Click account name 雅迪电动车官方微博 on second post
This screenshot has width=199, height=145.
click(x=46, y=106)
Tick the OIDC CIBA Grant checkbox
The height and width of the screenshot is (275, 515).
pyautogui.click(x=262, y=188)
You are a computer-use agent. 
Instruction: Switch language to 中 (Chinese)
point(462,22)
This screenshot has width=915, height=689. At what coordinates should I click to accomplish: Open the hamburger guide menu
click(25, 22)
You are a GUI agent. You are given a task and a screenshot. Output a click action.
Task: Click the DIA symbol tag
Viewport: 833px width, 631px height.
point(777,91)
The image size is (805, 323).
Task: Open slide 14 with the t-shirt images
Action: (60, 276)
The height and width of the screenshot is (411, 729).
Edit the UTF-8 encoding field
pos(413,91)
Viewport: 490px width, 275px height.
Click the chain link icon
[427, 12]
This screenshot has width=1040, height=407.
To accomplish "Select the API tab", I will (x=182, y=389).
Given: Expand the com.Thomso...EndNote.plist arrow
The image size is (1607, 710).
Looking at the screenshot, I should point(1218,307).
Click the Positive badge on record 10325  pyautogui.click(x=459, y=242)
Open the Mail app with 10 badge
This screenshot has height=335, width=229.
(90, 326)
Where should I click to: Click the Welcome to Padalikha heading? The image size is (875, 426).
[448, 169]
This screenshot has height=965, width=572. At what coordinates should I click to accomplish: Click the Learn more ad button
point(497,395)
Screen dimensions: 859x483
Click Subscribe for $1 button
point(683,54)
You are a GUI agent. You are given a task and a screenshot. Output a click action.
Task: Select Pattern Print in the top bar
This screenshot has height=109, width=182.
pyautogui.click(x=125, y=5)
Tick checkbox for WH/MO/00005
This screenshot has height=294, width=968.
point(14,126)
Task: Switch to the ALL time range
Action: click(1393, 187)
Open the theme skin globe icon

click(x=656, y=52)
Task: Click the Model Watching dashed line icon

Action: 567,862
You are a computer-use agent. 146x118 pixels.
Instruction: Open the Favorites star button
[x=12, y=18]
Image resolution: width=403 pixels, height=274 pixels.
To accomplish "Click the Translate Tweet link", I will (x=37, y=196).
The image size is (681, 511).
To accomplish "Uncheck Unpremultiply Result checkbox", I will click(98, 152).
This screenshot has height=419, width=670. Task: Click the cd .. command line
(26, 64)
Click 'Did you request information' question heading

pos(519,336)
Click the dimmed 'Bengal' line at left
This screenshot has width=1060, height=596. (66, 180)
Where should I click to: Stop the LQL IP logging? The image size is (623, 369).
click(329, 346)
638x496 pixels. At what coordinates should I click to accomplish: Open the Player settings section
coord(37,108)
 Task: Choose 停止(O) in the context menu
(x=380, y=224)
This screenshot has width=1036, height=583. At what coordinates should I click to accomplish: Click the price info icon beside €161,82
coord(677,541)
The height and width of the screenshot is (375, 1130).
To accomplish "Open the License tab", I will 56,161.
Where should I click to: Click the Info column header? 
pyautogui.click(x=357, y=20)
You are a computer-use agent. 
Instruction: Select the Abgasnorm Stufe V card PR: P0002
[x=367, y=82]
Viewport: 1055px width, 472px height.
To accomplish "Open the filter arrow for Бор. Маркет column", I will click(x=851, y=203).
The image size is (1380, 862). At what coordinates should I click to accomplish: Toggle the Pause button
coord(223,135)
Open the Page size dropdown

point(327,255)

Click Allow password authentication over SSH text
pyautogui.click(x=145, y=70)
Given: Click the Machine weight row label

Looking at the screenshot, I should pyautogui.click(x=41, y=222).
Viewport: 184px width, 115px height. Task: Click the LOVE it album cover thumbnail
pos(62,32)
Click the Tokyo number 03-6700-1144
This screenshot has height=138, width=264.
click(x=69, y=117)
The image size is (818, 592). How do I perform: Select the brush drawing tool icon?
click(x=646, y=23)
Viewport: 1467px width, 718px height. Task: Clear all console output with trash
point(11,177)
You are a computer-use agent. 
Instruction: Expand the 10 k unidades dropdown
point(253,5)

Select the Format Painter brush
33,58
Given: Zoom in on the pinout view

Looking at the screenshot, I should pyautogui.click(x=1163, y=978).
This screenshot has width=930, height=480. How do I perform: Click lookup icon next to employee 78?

# # #

Retrieve every line above holding the word "will".

FINISHED TASK:
To accomplish "Select the API tab", I will (x=182, y=389).
To accomplish "Click the Translate Tweet link", I will (x=37, y=196).
To accomplish "Uncheck Unpremultiply Result checkbox", I will click(98, 152).
To accomplish "Open the License tab", I will 56,161.
To accomplish "Open the filter arrow for Бор. Маркет column", I will click(x=851, y=203).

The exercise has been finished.